The Francis Effect by Tania Bruguera took place at the Solomon R. Guggenheim Museum in New York from June 21 to October 1, 2014, as part of the Guggenheim UBS MAP Global Art Initiative exhibition Under the Same Sun: Art from Latin America Today. The Francis Effect was produced in collaboration with the Santa Monica Museum of Art (now the Institute of Contemporary Art, Los Angeles) as it was included in their exhibition Citizen Culture: Artists and Architects Shape Policy (September 13 to December 13, 2014), and was the culminating project of The 2013 Meadows Prize, awarded to Bruguera by Southern Methodist University’s Meadows School of the Arts. Noah Simblist was the project lead for the Dallas component.
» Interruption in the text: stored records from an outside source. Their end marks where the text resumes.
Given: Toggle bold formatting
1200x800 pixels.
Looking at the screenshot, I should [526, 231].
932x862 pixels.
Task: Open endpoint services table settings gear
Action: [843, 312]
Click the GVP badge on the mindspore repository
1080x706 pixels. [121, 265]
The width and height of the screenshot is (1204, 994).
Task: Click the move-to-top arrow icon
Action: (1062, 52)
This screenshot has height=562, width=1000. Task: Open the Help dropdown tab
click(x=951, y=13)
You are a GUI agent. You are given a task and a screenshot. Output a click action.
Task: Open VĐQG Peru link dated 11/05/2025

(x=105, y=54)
The Francis Effect is a performance in the guise of a political campaign, the aim of which is to request that the Pope grant Vatican City citizenship to all immigrants and refugees as a concrete gesture of support that transcends simple charity to offer legal protection. Bruguera refers to Vatican City as having been “born as a conceptual nation without borders,” arguing that its international population aligns it with the idea of a global state into which people are accepted without judgment. The artist and her collaborators gathered signatures on postcards, addressed to Pope Francis, in Cuba, France, Germany, Israel, and Italy, as well as in Dallas, Los Angeles, and New York. As of October 2014, over 14,000 signatures were gathered from participants living in 190 countries. By using the form of the petition, the project appropriates a fundamental forum for civic engagement and addresses the denial of political rights to immigrants and refugees. The broad aim of the project is to challenge public perceptions of immigration by responding to recent shifts in world culture.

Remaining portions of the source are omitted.